If you were given $100 and could only spend it on baseball rookie cards, which ones would have the best chance of earning a return on your investment? Gone are the days when baseball cards outperformed the stock market from a percentage standpoint. However, there are still plenty of opportunities to make a few bucks flipping cards. Not flipping cards against a wall like your dad or grandpa did when they were kids, but flipping baseball cards for profit.
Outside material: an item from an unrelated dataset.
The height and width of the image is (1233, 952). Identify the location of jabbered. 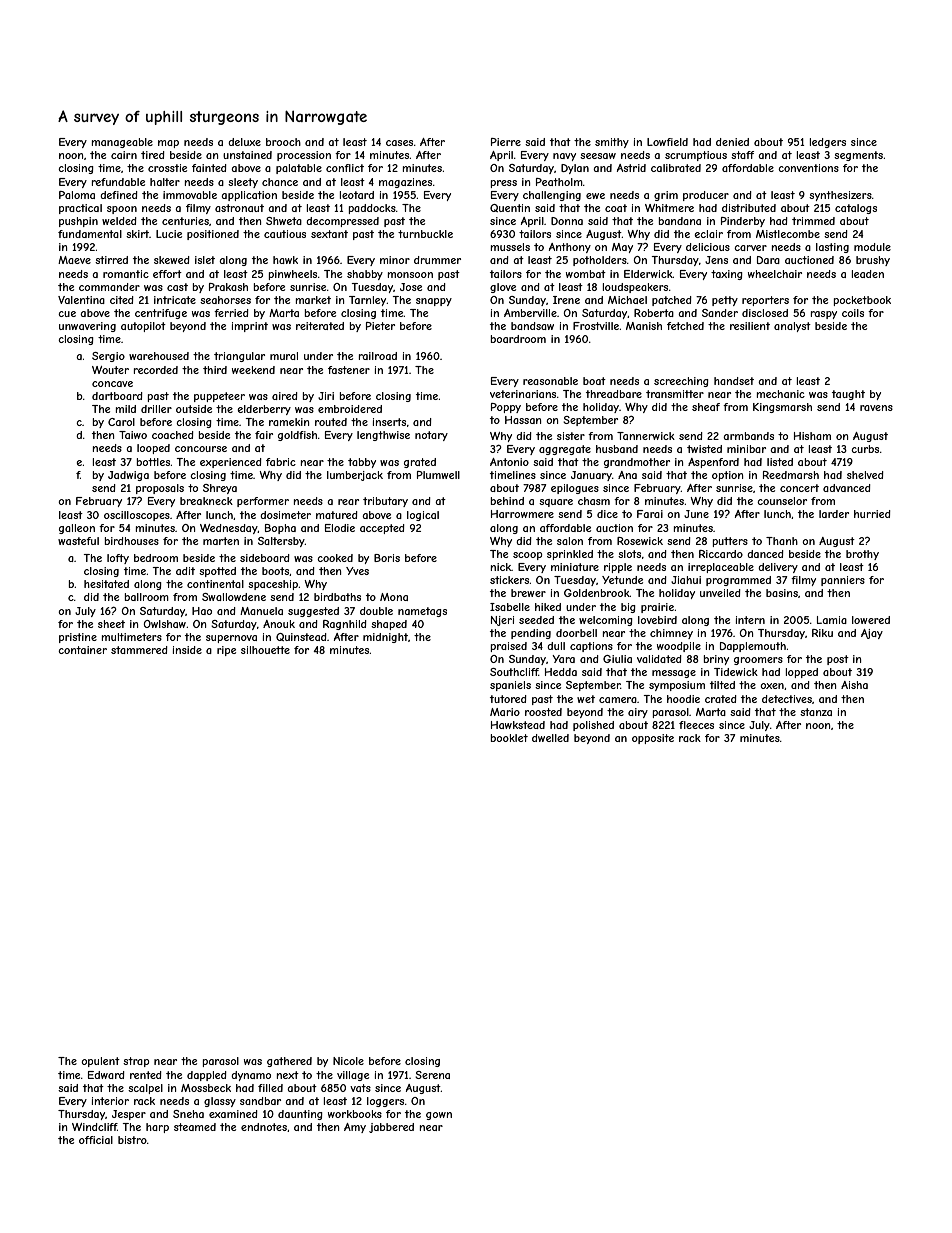
(391, 1128).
The licensing arm of the league, Major League Baseball Properties, and the player's association, MLBPA, have tried to simplify the rules of what defines a rookie card. Unfortunately for fans and collectors, it has become even more convoluted. The Topps Company currently produces cards of minor league prospects, often in their MLB uniforms. The problem is that, often times, these prospect cards end up being worth more money than a player's legitimate rookie card. To get an "official" rookie card designation, a player has to first serve a day on an MLB roster. After a player has done this, their cards can have the official "RC" logo printed on their card and be designated as such.
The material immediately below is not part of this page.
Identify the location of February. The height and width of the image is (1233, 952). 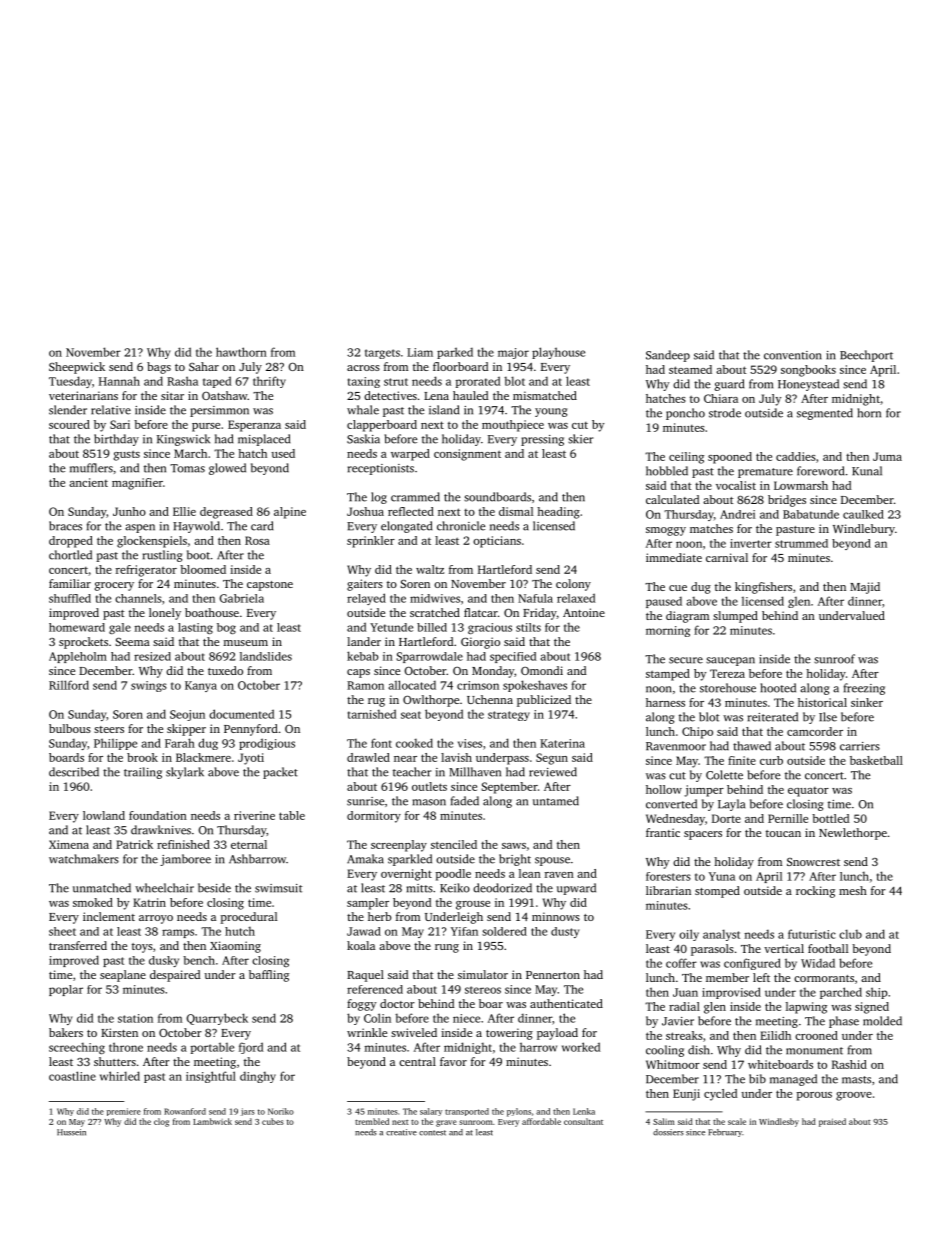
(725, 1133).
So to answer the question regarding the rookie card challenge, we must first define a few rules. What cards are eligible? For this challenge, only players making their cardboard debut after 2005 have an officially designated rookie card bearing the "RC" logo.
With these guidelines, we are looking for cards that reflect the penny stock market and are going to earn a large percentage return. The reason being, as stated earlier, often times, a player's most valuable card isn't his rookie card but his first officially licensed prospect card from sets like Bowman. It's confusing at first, I know.
Typically, power hitters and strikeout pitchers are the players most likely to see a return on investment. No two players better define that than Stephen Strasburg and Bryce Harper, future teammates for the Washington Nationals. The hype surrounding these two has been so astronomical that it has captured the attention of the mainstream media. The Nationals play in a tough division. But with a core group of young talent, they are being groomed to win in the long-term. Consequently, cards from those young players are the ones to watch. Stephen Strasburg's rookie cards can be found in 2010 products. Because Bryce Harper still hasn't made the Nationals' roster, he doesn't have an official rookie card yet.
So if you had $100 to spend on newer baseball rookie cards, which ones would you buy? Would you go with lots from one player or diversify and invest in several players?